New Delhi: The Indian Air Force is on the verge of acquiring its first missile-armed unmanned aerial vehicles (UAVs) while the Indian Navy will purchase more reconnaissance UAVs for its surface warships.
The government approved a request by the Air Force to acquire 10 Heron TP medium-altitude long-endurance (MALE) UAVs made Israeli Aerospace Industries (IAI) in September 2015. Heron TP is also known as IAI Eitan.
IAF said these drones, which are normally used for reconnaissance missions, can also be armed with air-to-surface missiles to engage ground targets such as terrorist camps. Heron TP is capable of long endurance missions of up to 52 hours while flying at altitudes as high as 10,500 meters.
The Indian Armed forces currently operates unarmed Israeli Heron and Searcher UAVs used for day and night reconnaissance missions.

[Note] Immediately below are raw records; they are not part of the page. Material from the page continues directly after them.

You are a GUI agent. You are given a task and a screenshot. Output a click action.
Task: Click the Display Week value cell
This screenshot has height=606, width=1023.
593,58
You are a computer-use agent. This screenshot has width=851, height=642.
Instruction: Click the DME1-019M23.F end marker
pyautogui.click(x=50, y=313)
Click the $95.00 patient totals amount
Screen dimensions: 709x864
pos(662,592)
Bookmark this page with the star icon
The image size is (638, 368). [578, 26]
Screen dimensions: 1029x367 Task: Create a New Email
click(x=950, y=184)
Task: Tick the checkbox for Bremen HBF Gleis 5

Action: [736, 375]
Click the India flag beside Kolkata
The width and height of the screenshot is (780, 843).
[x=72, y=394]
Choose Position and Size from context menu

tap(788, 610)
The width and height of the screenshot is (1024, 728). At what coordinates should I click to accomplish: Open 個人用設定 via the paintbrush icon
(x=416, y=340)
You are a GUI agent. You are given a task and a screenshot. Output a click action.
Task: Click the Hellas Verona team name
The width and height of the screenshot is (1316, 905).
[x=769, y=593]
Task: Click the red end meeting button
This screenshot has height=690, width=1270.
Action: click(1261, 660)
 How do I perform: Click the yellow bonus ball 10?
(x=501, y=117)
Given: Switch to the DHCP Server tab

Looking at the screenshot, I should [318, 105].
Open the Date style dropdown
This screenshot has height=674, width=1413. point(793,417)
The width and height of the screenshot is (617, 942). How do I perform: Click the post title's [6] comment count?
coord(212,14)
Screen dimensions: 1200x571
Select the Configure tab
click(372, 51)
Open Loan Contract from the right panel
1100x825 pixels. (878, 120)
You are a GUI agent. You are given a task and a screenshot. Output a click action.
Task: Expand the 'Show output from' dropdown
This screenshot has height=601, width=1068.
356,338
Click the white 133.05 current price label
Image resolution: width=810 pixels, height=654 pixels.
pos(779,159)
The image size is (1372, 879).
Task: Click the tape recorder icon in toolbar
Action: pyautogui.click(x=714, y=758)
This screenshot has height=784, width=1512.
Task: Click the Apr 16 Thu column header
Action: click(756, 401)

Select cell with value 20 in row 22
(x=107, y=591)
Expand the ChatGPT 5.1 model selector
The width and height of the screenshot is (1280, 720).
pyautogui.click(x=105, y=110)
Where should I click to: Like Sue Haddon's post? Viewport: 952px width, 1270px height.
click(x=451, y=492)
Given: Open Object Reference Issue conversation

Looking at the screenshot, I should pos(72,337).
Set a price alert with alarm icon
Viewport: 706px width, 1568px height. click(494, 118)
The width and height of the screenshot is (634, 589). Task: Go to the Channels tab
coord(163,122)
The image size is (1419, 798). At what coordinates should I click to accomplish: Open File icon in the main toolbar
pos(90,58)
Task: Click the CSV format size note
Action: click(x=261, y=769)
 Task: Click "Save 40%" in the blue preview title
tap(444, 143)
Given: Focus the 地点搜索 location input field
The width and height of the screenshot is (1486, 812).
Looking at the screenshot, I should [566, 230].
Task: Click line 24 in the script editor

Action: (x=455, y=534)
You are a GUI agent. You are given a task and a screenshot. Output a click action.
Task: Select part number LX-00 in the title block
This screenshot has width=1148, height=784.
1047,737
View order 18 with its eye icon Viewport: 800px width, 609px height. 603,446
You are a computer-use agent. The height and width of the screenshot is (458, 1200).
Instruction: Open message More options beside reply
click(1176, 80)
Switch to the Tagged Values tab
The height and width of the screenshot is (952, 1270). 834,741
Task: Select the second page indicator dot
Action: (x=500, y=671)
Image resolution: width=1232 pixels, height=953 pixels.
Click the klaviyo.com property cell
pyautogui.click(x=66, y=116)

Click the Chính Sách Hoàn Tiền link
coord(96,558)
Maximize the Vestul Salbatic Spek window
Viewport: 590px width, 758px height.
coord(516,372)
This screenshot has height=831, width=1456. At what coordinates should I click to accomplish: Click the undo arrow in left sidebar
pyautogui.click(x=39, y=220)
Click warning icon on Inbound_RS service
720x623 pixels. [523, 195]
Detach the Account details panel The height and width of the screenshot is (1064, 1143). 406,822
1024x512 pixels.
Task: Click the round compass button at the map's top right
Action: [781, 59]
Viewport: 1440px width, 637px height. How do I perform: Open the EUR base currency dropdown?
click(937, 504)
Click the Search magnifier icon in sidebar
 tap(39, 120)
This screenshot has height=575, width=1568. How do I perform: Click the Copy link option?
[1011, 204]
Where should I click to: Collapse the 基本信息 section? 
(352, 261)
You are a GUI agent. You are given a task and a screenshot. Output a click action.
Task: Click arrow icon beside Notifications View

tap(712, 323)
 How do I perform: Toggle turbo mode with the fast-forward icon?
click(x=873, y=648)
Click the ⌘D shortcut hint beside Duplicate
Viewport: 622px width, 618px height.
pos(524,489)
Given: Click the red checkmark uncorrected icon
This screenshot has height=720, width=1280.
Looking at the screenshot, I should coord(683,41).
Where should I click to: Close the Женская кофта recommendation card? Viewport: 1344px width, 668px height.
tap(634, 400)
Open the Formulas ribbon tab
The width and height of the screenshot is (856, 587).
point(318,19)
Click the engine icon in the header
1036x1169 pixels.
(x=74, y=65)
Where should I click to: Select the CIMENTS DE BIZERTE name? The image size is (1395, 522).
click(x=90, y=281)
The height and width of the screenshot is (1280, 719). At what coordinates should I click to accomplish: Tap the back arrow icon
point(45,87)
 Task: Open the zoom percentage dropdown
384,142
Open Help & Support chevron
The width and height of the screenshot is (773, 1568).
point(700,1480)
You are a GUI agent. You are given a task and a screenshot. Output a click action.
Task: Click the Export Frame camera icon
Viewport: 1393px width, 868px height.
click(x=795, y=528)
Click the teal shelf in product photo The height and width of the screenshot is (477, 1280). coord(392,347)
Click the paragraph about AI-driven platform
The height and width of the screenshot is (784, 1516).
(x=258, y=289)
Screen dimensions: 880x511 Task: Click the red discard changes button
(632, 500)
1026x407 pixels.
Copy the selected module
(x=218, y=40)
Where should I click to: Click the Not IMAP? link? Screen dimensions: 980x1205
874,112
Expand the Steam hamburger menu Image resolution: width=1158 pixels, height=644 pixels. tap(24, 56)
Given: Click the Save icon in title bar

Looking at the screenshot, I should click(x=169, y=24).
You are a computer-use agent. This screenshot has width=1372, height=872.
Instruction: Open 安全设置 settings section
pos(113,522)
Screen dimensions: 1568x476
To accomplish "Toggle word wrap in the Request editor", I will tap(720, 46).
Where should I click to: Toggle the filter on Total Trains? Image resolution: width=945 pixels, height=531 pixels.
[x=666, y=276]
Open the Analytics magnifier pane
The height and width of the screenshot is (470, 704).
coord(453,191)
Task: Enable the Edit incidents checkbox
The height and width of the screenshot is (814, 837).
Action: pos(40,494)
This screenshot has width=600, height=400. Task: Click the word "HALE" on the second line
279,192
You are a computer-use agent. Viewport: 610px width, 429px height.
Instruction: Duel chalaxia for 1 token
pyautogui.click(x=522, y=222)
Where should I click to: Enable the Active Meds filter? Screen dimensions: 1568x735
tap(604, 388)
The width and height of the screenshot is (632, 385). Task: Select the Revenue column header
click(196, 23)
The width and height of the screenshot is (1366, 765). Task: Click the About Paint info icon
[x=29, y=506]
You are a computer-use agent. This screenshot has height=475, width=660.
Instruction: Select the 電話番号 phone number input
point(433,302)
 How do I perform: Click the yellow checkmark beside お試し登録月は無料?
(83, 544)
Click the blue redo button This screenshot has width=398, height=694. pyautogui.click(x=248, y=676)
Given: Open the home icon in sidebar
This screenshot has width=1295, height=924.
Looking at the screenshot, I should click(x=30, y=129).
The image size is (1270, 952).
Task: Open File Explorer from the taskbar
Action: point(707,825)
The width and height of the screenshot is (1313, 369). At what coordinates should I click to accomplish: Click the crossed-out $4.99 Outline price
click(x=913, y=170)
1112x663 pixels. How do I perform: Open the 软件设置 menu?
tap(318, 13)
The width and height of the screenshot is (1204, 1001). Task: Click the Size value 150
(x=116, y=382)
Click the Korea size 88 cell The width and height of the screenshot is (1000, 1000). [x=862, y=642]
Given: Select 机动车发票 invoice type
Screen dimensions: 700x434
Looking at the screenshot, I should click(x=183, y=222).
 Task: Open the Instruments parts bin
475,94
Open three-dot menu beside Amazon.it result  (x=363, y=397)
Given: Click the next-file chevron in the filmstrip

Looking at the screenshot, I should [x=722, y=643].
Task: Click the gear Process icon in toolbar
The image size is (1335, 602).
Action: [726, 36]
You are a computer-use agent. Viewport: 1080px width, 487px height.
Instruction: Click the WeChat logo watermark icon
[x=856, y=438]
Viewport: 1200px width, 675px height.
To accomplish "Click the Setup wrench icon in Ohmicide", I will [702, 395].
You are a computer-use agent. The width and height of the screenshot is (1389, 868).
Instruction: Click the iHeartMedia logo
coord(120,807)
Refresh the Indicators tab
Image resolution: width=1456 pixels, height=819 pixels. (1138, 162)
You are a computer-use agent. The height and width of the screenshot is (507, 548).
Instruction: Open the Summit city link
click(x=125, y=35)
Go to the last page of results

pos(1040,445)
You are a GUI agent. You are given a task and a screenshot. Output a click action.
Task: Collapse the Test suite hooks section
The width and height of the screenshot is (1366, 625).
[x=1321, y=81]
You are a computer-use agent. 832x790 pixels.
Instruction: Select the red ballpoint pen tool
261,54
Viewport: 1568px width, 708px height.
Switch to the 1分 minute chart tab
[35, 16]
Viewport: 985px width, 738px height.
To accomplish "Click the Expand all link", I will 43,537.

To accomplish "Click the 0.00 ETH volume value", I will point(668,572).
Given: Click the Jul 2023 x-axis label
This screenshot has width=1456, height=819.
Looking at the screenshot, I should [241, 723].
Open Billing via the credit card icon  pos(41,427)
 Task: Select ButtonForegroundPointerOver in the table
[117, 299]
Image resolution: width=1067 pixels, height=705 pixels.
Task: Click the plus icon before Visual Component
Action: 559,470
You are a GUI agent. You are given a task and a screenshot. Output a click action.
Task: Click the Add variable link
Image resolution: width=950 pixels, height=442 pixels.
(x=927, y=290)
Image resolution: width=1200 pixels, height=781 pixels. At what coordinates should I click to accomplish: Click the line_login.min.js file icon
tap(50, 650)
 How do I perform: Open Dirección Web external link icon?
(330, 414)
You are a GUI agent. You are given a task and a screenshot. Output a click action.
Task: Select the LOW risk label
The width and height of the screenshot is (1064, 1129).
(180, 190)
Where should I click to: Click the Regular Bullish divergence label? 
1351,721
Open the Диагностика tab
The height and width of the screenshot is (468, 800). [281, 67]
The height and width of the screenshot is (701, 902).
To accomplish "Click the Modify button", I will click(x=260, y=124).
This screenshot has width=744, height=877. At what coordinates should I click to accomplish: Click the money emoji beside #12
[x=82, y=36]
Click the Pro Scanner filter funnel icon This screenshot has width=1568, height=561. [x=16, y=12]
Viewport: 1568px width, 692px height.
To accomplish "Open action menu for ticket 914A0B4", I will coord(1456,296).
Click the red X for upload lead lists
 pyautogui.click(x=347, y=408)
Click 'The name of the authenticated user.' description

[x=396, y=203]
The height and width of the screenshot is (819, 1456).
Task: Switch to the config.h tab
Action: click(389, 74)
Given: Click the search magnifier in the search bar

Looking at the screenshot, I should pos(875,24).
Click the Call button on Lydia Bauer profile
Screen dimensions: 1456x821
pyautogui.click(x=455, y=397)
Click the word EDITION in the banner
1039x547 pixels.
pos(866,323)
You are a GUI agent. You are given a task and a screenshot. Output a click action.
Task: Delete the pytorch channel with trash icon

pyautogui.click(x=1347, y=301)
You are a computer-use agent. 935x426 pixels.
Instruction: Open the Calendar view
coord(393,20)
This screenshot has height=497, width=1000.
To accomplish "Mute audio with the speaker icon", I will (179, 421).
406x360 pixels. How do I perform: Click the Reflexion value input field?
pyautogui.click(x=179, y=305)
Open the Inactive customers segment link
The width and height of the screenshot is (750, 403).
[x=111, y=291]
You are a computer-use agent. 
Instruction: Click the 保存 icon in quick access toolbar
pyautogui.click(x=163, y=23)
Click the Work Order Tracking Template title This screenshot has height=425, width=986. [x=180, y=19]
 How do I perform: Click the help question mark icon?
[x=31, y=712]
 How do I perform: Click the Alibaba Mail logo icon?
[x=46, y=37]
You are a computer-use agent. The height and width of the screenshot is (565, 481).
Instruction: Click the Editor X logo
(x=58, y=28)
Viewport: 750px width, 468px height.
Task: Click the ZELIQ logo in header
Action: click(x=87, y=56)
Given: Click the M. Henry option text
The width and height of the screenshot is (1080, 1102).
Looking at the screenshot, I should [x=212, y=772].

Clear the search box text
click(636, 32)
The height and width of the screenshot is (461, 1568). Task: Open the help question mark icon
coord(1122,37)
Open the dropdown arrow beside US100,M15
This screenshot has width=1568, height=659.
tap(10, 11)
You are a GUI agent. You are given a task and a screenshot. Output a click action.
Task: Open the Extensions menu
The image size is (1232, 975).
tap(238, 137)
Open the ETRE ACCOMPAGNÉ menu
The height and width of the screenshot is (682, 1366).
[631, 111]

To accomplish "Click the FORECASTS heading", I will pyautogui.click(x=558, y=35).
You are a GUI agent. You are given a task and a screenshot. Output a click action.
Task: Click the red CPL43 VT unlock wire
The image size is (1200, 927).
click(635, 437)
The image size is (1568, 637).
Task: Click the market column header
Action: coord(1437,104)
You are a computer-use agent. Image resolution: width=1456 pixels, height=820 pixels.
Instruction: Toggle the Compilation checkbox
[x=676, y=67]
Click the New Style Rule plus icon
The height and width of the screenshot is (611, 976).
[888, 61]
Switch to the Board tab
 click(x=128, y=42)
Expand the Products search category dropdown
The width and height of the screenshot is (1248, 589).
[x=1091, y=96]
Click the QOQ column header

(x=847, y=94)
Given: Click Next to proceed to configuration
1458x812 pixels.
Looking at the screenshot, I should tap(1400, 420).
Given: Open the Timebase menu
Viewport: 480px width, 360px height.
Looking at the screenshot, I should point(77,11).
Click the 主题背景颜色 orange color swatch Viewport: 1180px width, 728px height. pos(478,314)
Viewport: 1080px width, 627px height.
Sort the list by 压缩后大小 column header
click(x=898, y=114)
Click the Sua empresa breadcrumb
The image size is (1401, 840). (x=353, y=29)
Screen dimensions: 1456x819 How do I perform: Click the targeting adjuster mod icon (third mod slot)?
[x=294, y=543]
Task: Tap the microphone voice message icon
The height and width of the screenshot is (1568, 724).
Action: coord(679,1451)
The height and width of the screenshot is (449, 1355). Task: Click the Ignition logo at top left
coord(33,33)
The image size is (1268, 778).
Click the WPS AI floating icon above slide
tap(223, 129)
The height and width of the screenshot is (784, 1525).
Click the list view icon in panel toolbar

For years, the Air Force has said it needs unmanned aerial combat vehicles (UCAVs) to either disrupt terrorist attacks or support Indian Army troops in anti-terrorist operations.
While the Air Force looks forward to operating the Heron TP as an armed aerial drone against the Pakistan Army and Muslim terrorists supported by Pakistan, it remains more eager to acquiring the formidable General Atomics Avenger (Predator C) UCAV.
The Air Force says Hellfire anti-tank missiles fired from the Avenger can strike targets eight kilometers distant. The Avenger also has the ability to detect and track targets across the LoC and attack them while flying well within Indian airspace. It can fly for up to 18 hours to reach targets 2,900 km away.
The United States has cleared the way for India to acquire the Avenger by supporting India’s membership in the Missile Technology Control Regime in Sept. 2015 and declaring India a “major defense partner” of the U.S. India immediately sent a request to buy the drones.
The Avenger will allow the Air Force to reach all of Pakistan, enabling it to retaliate against Pakistan-based terrorists without the risk of losing pilots. It will also be useful as a deterrent in border disputes with China.
The Air Force will discuss the final details of its purchasing up to 100 armed Avengers with U.S. Secretary of State Ash Carter during his visit to India this December. This deal, if approved, will make India the largest operator of this drone in the world.
The Avenger’s design includes stealth features such as internal weapons storage. It will support the same weapons as the MQ-9 Predator, the deadliest drone in the world. India will discuss the purchase of 22 unarmed MQ-9 Predators during Carter’s visit to India.
On the other hand, the Indian Navy (IN) will acquire more UAVs for its surface fleet and is turning to Indian firms and foreign aerospace companies to deliver what it needs.
The Navy operates two squadrons of the IAI Heron and the IAI Searcher Mk-II UAVs and plans to add at least two more squadrons. The drones are operated by Indian Naval Air Squadron 342 (INAS 342) and INAS 343.